Paul Chan’s Sade for Sade’s Sake (2009), a shadow projection of figures engaged in a variety of sexual activity, understandably created a buzz. Watching all five hours and 45 minutes would be excruciating enough to please the marquis himself. A much pleasanter experience is offered by Cildo Meireles, another Brazilian, in a series of rooms of intensely saturated color — brilliant reds, blues, greens and yellows.
Among the national pavilions, the traditional heavyweights were punching below their usual weights. For the UK, Steve McQueen’s film Giardini was low-key. Liam Gillick, who, though British, was representing Germany, produced an installation of profound dullness with large quantities of timber shelving and a stuffed cat.

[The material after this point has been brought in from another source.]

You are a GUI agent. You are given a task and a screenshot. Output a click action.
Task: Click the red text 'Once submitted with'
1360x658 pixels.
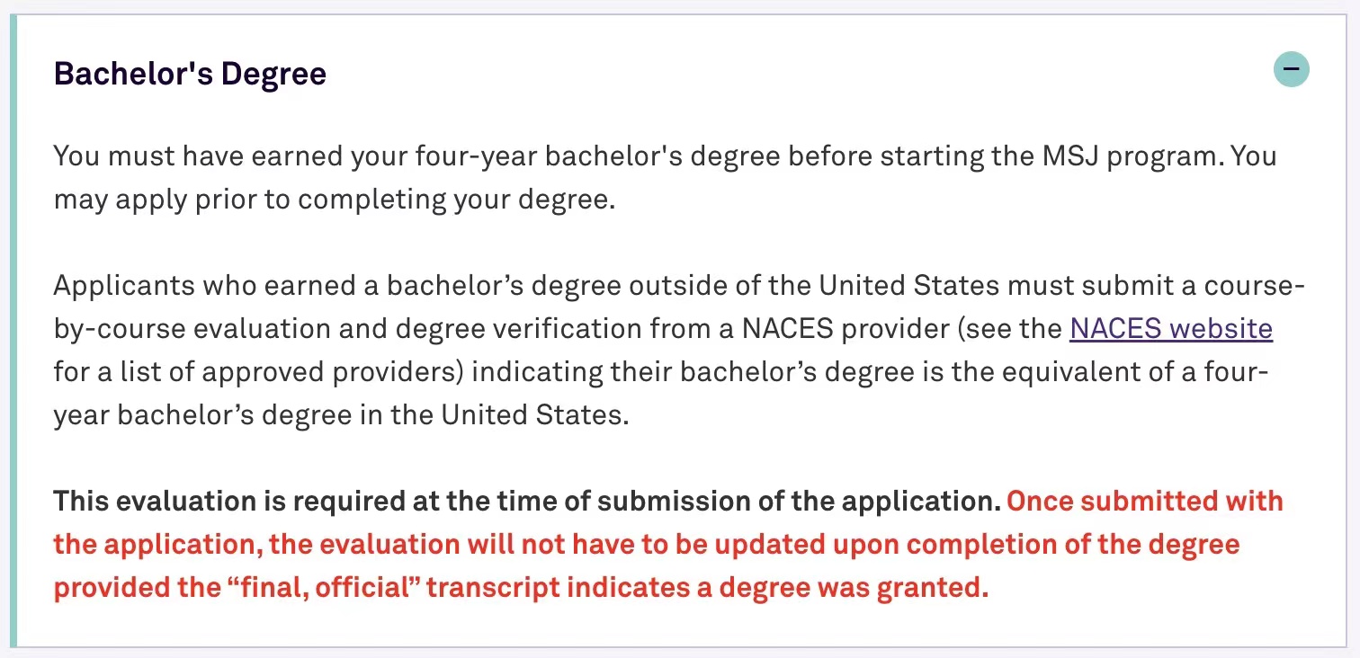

Andrei Molodkin, one of the Russian contingent, did better with Le Rouge et le Noir (2009), an installation in which blood and oil, respectively Russian soldiers’ gore and Chechen crude, pump through translucent figures of the Victory of Samothrace. It’s straightforward, yet
makes its point: This is the reality of
military success.
There’s not much painting on view, though Miquel Barcelo for Spain is showing rough-cast pictures and ceramics, somewhere between prehistoric cave art and abstract expressionism. Adel el Siwi in the Egyptian Pavilion also is showing paintings that draw on both national traditions, in his case going back to the Pharaoh Akhenaton and international modern art.
The most positive aspect of the Biennale, which as usual has as much terrible stuff as good, is the way in which contemporary art is an activity in which the whole world is peacefully joining.